As we consider the political and social roles of the Japanese Supreme Court and specifically whether it has a conservative influence, we need not only to define "conservative" but also to think of what roles a court may play in a democratic society. One role that has received a lot of attention in this symposium is constitutional judicial review. Both Professors Haley (1) and Law (2) agree that the Japanese judiciary has exercised a conservative influence in this respect, and Law would probably agree with Haley's summary statement that Japanese courts "do not seek to be the catalysts of social change." (3)

I disagree with the sweeping nature of such characterizations and believe that there are substantial and important exceptions. I have no knowledge of the personal motivations of Japanese judges, so I cannot assert that they seek to change Japanese society, but I do argue that they have done precisely that and, furthermore, that they have done so in a manner that goes beyond what American courts have been willing or able to do. I disagree with Law's argument that Japanese judges are trapped in a bureaucratic cage, I disagree with the assertion that they are the political lackeys of the Liberal Democratic Party as Ramseyer and Rasmusen argue, (4) and I disagree with Haley's argument that they are cautious reflectors of social consensus. Instead, I contend that Japanese judges have played a much more activist role in Japanese society than the American federal judiciary has done in American society, despite the fact that the American judiciary is frequently touted as a paradigmatic example of judicial activism. (5) Perhaps most surprising, given the apparent consensus at this conference, they have done so in a "liberal" direction that has contradicted the apparent desires of the Liberal Democratic Party and the prevailing consensus of Japanese society. No one has noticed, however, for two reasons. First, they have not done so in judicial review, where American observers of judicial activism are trained to look, but in the interpretation of the general clauses of the Civil Code, an area of law that is less clearly in the political spotlight. Second, Japanese courts have not used their injunctive powers to intervene in the operation of governmental bureaucracies and civil society institutions as American courts have in instances such as the affirmative action cases discussed briefly below.

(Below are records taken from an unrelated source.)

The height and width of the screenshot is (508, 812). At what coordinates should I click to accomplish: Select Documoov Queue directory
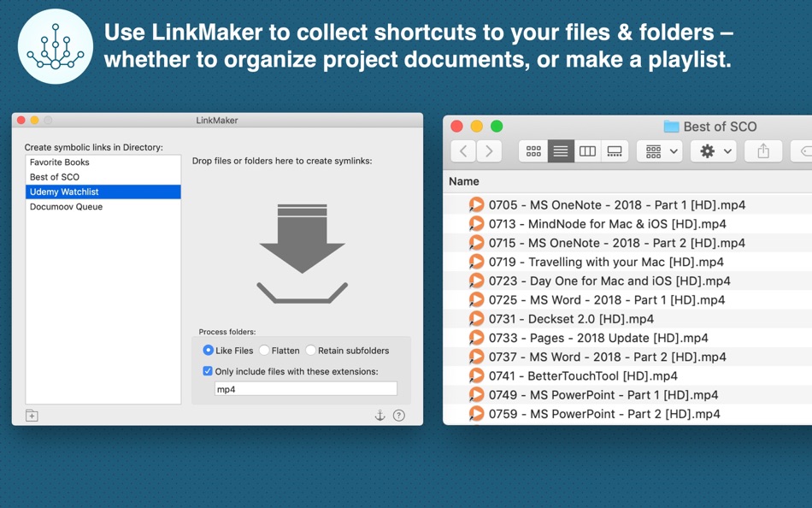[x=103, y=206]
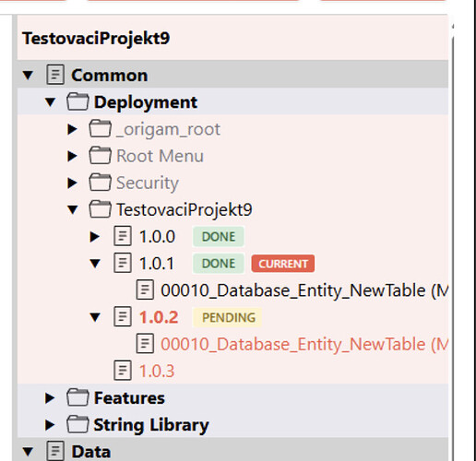The height and width of the screenshot is (461, 476).
Task: Click the Deployment folder icon
Action: point(77,101)
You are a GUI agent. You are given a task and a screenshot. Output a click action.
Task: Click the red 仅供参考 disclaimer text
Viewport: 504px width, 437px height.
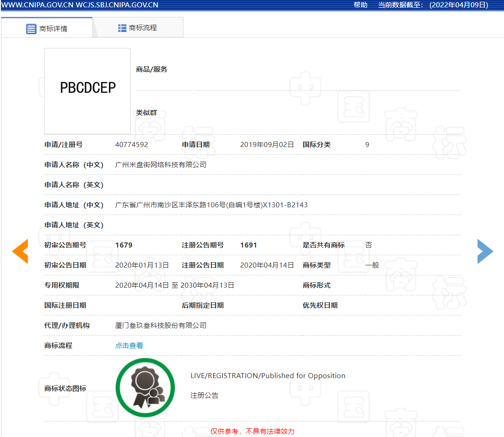(252, 431)

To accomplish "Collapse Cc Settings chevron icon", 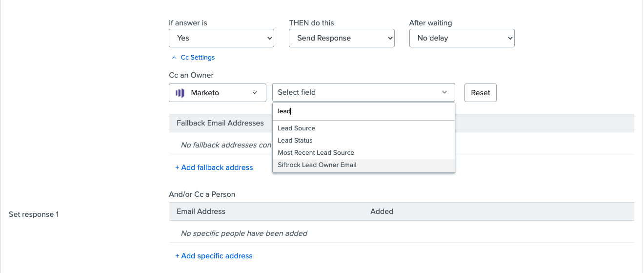I will (x=174, y=58).
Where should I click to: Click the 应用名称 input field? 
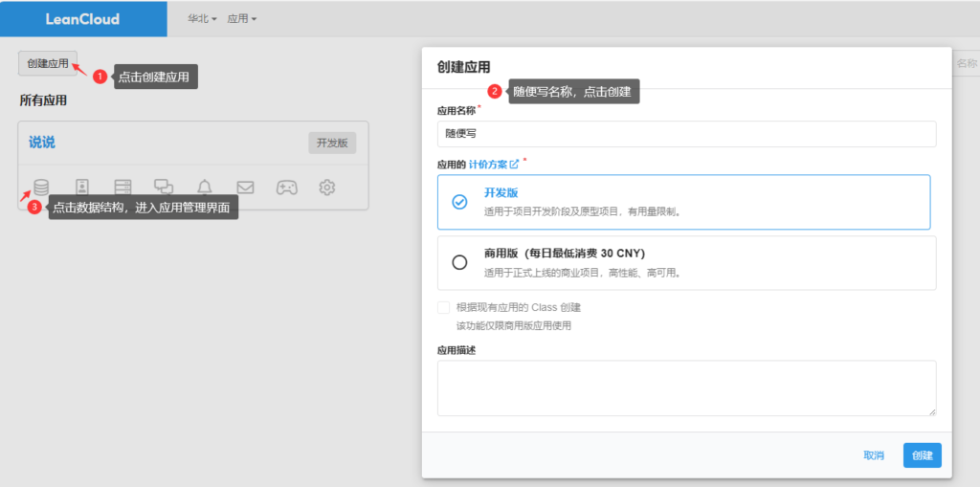(x=685, y=134)
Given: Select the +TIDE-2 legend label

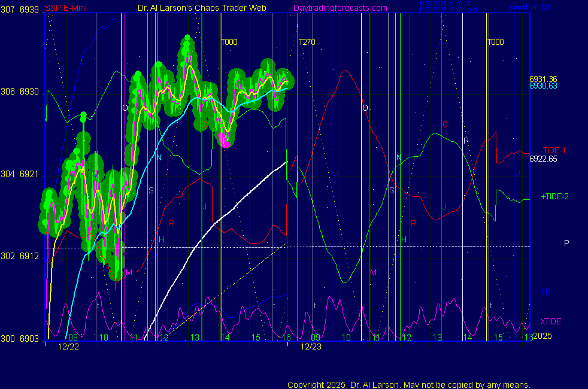Looking at the screenshot, I should pyautogui.click(x=554, y=196).
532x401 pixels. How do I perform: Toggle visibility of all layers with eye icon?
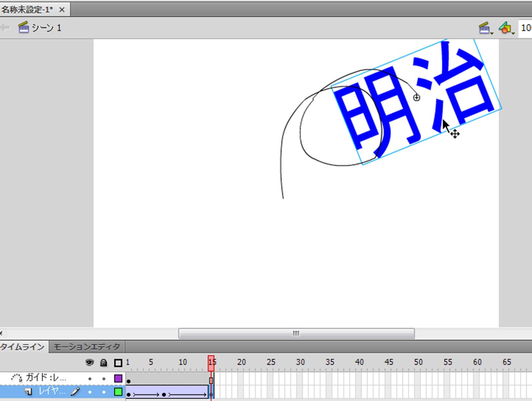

To make this argument, I look at judicial decisions in the areas of employment, divorce, and protection against discrimination. (6) My argument is that Japanese courts are willing to deviate from established doctrine, including statutory provisions, to create social norms that they consider desirable and that they do so under circumstances where American courts would refrain because of considerations of the appropriate judicial role.

  1. JUDICIAL SHAPING OF RELATIONSHIPS IN EMPLOYMENT AND MARRIAGE

    Perhaps the best way to illustrate the role of the courts in the employment relationship is the story of Mr. Shioda and his struggle with his employer, Kochi Broadcasting. (7) Shioda was assigned to read a ten-minute news segment at 6 a.m. On February 23, 1967, he did not awake until 6:20, missing the entire broadcast. Two weeks later, on March 8, he again overslept but managed to get to the microphone by 6:05 to read half of the broadcast. Remarkably, since his failure had literally been broadcast to the world, Shioda did not report the second incident. Not surprisingly, the company discovered the facts and fired him. Shioda sued for wrongful discharge.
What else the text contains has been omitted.